Grant Dull, the CEO of ZZK Records, a Buenos Aires-based electro-cumbia label, recounted how one remix by Chancha Via Circuito that was synced for AMC’s “Breaking Bad” changed the artist’s fortunes. “All of a sudden he became a star in Argentina and he is known for that scene where Walter White is burying his money in the desert,” Dull said. “For Chancha, it was a before and after.”
Video games, especially internationally popular titles like FIFA Football/Soccer, are also a key platform, said Daniel Zawadzki, partner and head of new business development at M3 Music, a Colombian indie label. “Those video games are well-curated,” he said. “So not only are you going to have your track there with a really cool video game but you are also going to be with other great artists in that game, so the word of mouth keeps growing.”
Nunez, in discussing how to emulate the trajectory of Rosalia, the Spanish flamenco singer that crossed into urban music, bristled at the “crossover” label. “I think we have already crossed over,” she said. “I don’t think we should be using terminology that is from 20 years ago. This is our moment.”

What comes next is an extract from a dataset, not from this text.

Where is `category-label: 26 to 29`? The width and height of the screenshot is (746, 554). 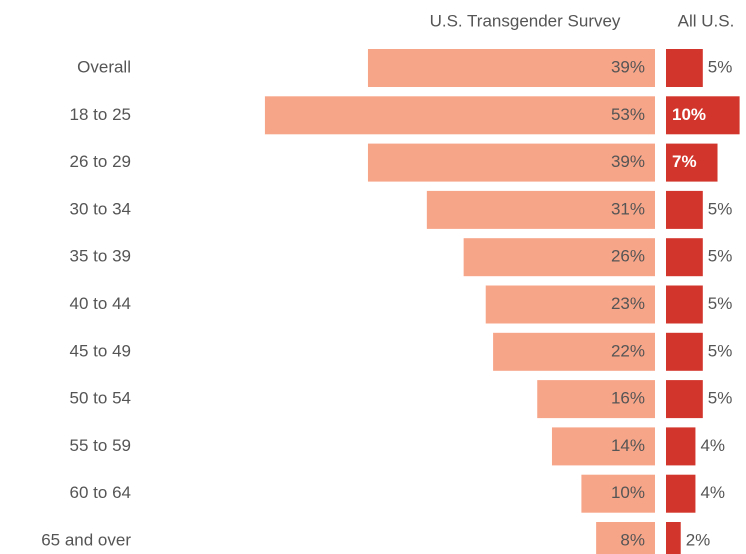
category-label: 26 to 29 is located at coordinates (100, 162).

The recent Lollapalooza lineup in Chile, for example, features Juanes, Kendrick Lamar, Rosalia, Tiësto, and Arctic Monkeys. “The crossover already happened and now there is no formula for an artist,” Zawadzki said. “Everyone has to work on their own craft.”
But every artist can use a break. In the day’s final panel, two members of Brazilian metal band Far From Alaska recounted the story of how they rose from obscurity in Brazil’s Northeast.

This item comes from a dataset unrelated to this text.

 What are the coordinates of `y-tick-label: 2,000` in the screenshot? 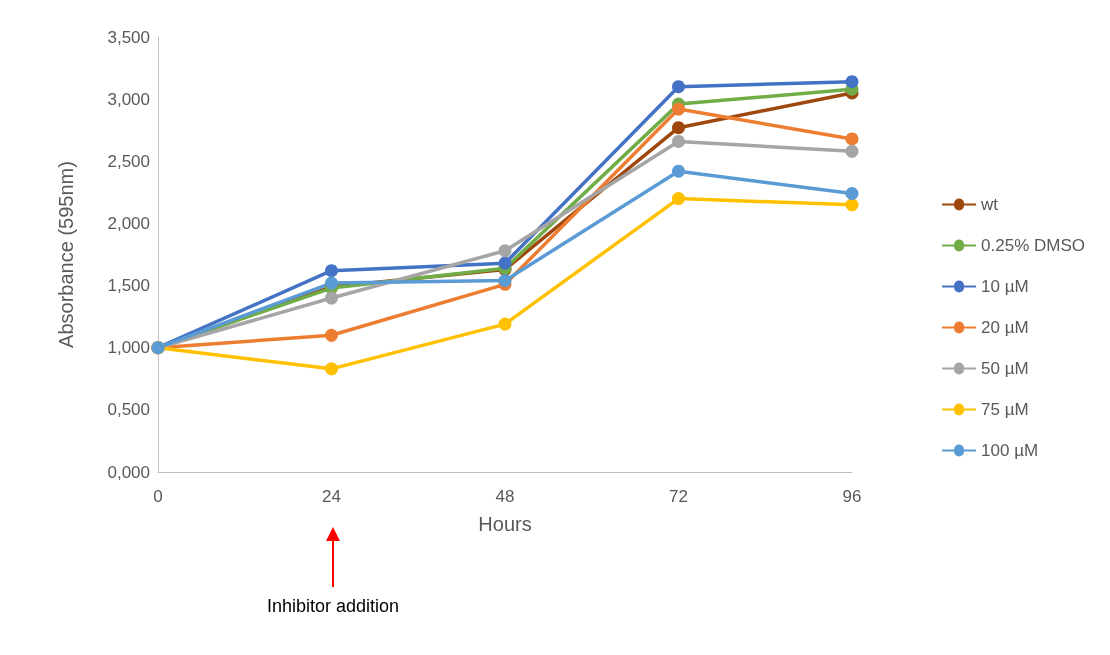 It's located at (128, 223).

It started with a bit of fandom. After being invited to play at a festival in Sao Paulo in 2012, the band’s synth player, Cris Botarelli, tracked down Shirley Manson, the lead singer of Garbage, in a hotel lobby. “She was so sweet,” Botarelli said in an interview on Monday. “I didn’t even have any music to give to her, it was like our second show.” Three months later, Manson woke up one day with the name of the Brazilian band in her head and went on YouTube, said Emmily Barreto, FFA’s lead singer. Manson wrote a long post on Facebook praising the band that went viral.
Then two years ago, Midem’s “artist accelerator” program effectively launched the band in Europe. At Midem’s 2016 edition in Cannes, the band mates participated in workshops with industry executives and then performed at a concert on the beach. There they were approached by Damien Chamard Boudet, a promoter with Live Nation, who invited Far From Alaska to play on the main stage at last year’s Download Festival in Paris.
“There were 30,000 people there and they were all singing our songs, which was amazing,” Botarelli said.